Tiga mapel wajib, superti bahasa Indonesia, matematika, dan bahasa Inggris tercatat capaian yang jauh dari ideal. Penurunan paling drastis terlihat pada nilai matematika dan bahasa Inggris.

Rata-Rata Nilai TKA

Data capaian nasional menunjukkan, rata-rata nilai bahasa Inggris hanya mencapai 24,93 dari 3.509.688 siswa. Nilai matematika wajib berada di angka 36,10 dari 3.489.148 siswa. Sementara bahasa Indonesia mencatat rata-rata 55,38 dari 3.477.893 siswa.

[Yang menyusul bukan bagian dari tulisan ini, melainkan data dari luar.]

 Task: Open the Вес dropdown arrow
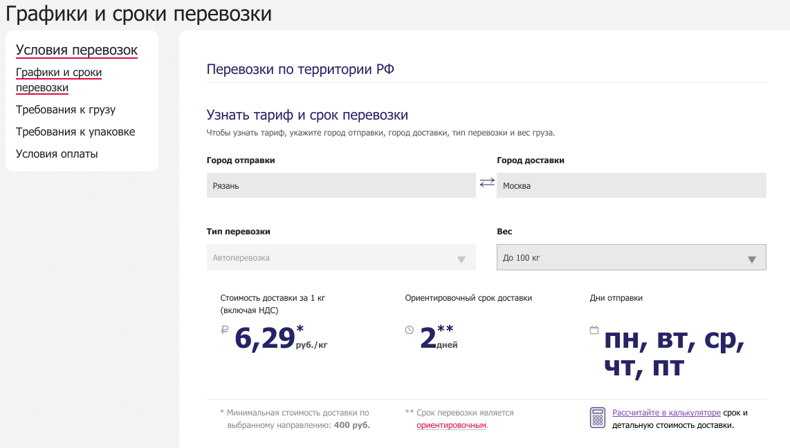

Apabila dilihat lebih rinci, capaian nilai TKA jenjang SMA menunjukkan rata-rata bahasa Indonesia 57,39, matematika 37,23, dan bahasa Inggris 26,71.

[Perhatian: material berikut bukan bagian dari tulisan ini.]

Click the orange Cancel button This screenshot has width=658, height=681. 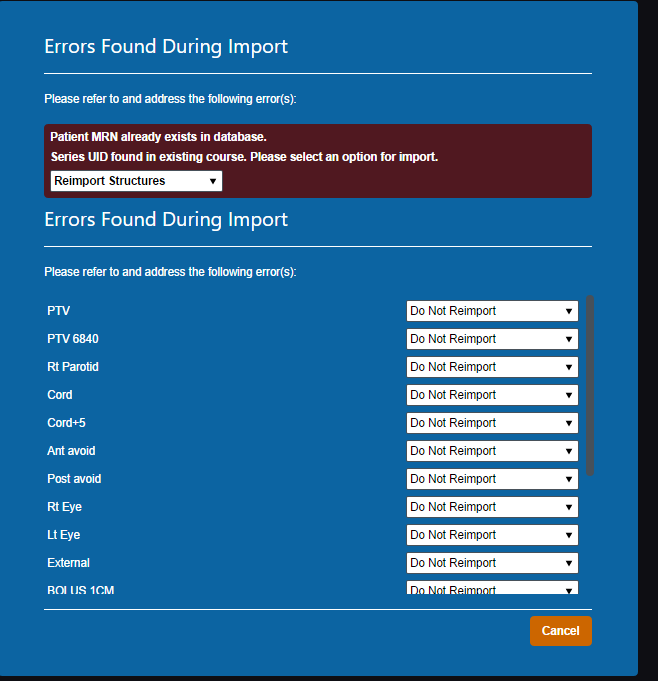pos(560,631)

Sementara itu, siswa SMK mencatat rata-rata nilai bahasa Indonesia 53,62, matematika 34,74, dan bahasa Inggris 22,55. Bahkan rata-rata nilai yang anjlok ini mengejutkan banyak pihak.

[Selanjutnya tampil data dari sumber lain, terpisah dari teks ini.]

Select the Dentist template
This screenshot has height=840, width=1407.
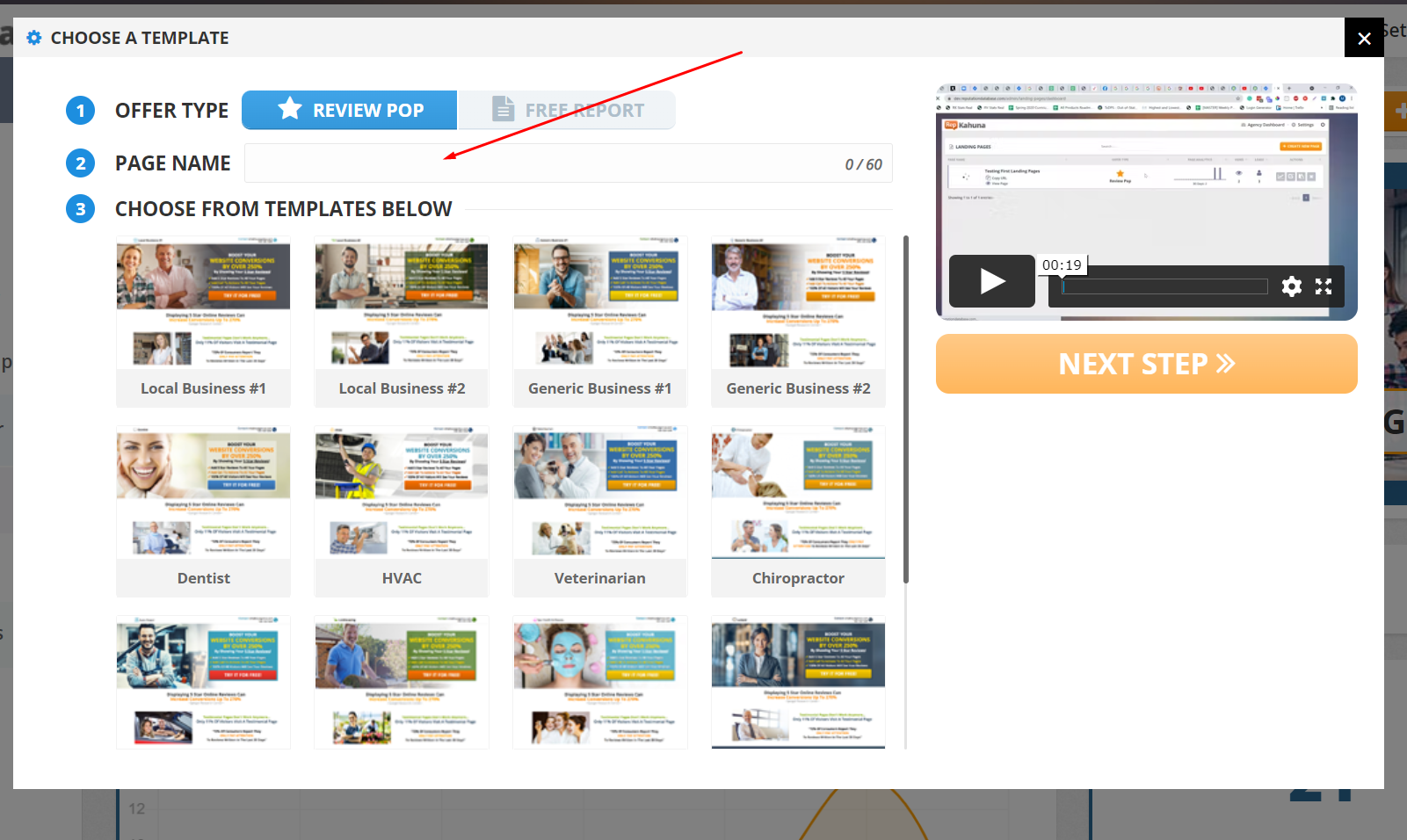(203, 511)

Pasalnya, TKA selama ini dianggap merefleksikan standar kualitas akademik. Sekaligus tingkat pemahaman siswa terhadap mata pelajaran yang dipelajari selama bersekolah.

Respons Pusat Asesmen Kemendikdasmen

Pelaksanaan TKA 2025 juga tidak lepas dari berbagai pelanggaran, termasuk dugaan kebocoran soal. Kepala Pusat Asesmen Pendidikan Kemendikdasmen Rahmawati, mengungkap sejumlah pelanggaran yang sempat viral di media sosial.

Salah satunya yaitu peserta melakukan siaran langsung saat ujian berlangsung. Hal itu ia sampaikan saat acara Taklimat Media Laporan Pelaksanaan TKA Jenjang SMA 2025 dan Persiapan TKA Jenjang SD & SMP 2026 di Gedung A Kemendikdasmen, Jakarta Pusat, Senin (22/12/2025).

“Jadi memang ada beberapa jenis pelanggaran yang sangat viral. Ada murid yang selama pelaksanaan TKA hari pertama, sesi pertama di pagi hari melakukan live TikTok dan dengan sengaja pada live TikTok tersebut bukan menunjukkan dirinya, tapi menunjukkan layar komputer,” ucap Rahmawati.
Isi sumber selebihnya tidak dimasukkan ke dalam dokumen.